PCR product analysis and DNA hybridization.
The reaction products were visualized under UV light after electrophoresis of 20 μl of the reaction solution in a 2 or 3% agarose gel. All gels were then Southern blotted and hybridized with the corresponding 32P-labeled PCR product. The filters were washed twice at high stringency (0.1× SSPE [1× SSPE is 0.18 M NaCl, 10 mM NaH2PO4, and 1 mM EDTA, pH 7.7], 1% sodium dodecyl sulfate) before the autoradiogram was made. Hybridization was systematically carried out for all methods. It was found necessary for methods Deb8-Ajs3 and Pia1-Pia2.
Decontamination procedures.
Complete physical separation (of rooms, materials, and personnel) as well as decontamination (e.g., UV exposure of rooms, consumables, and materials and bleaching of all materials and surfaces) procedures were used routinely to avoid carryover contamination from previously amplified DNA (9, 11). Additional separation measures were taken for two primer pairs, K13A-K13B and RV1-RV2, for which the PCR and analysis of PCR products were performed in distinct hospital buildings. Enzymatic decontamination using uracil DNA N-glycosylase was also used with both of these primer pairs.
RESULTS
Comparison of six PCR methods with artificial Leishmania samples.

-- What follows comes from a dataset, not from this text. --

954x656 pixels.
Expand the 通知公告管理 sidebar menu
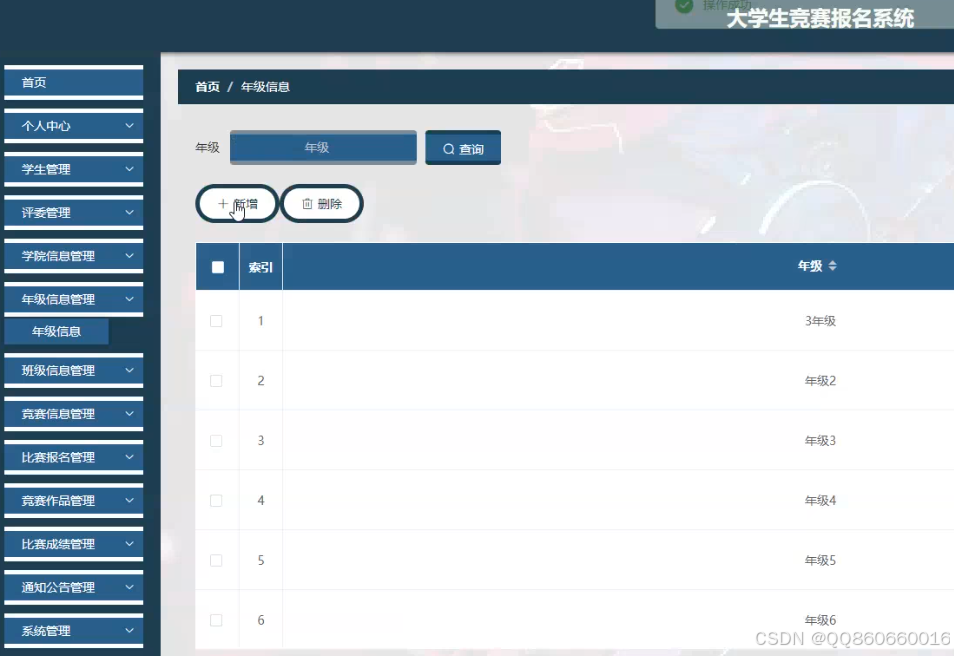[73, 587]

The comparisons were based on examination of the specificity, sensitivity, ease of interpretation of results, and reproducibility of each method. The specificities of the six methods against other microorganisms had previously been tested by different authors and were not tested again here. The technical specificity was assessed from the presence of spurious amplification products revealed by artifactual bands on the electrophoresis gels. One of our positive criteria was to avoid specific DNA hybridization, which is cumbersome in routine practice. Using purified cultivated parasites, no artifactual bands were observed, except for some with Deb8-Ajs3. By contrast, the presence of dog blood DNA tended to yield spurious amplification products that hampered the interpretation of the electrophoresis gels and often made a hybridization step necessary. Great differences in this respect were observed among the different methods tested (Table 2).
TABLE 2.
Results of comparative tests of the six PCR methods using artificial samples
| Characteristic | PCR method
|
|||||
|---|---|---|---|---|---|---|
| R221-R332 | Pia1-Pia2 | Pia3-Pia4 | Deb8-Ajs3 | K13A-K13B | RV1-RV2 | |
| Sensitivity of PCRa | ||||||
| Pure culture (SDA) | 0.05 | 0.01 | 0.01 | 0.01 | 0.0001 | 0.0001 |
| Seeded blood samples | 0.5 p/t (5 p/ml) | 0.2 p/t (2 p/ml) | 0.2 p/t (2 p/ml) | 1 p/t (10 p/ml) | 10−4 p/t (10−3 p/ml) | 10−4 p/t (10−3 p/ml) |
| Artifactual PCR productsb | ± | +++ | ++c | ++++ | ++ | ± |
| Ease of interpretationd | +++ | + | +++ | − | ++ | +++ |
The parasite detection thresholds were determined as the highest parasite or parasite DNA dilution yielding ≥3 out of 4 positive reaction tubes: the sensitivity is expressed in parasites or parasite DNA equivalents (p) per tube (t) as well as per milliliter of blood with seeded blood samples.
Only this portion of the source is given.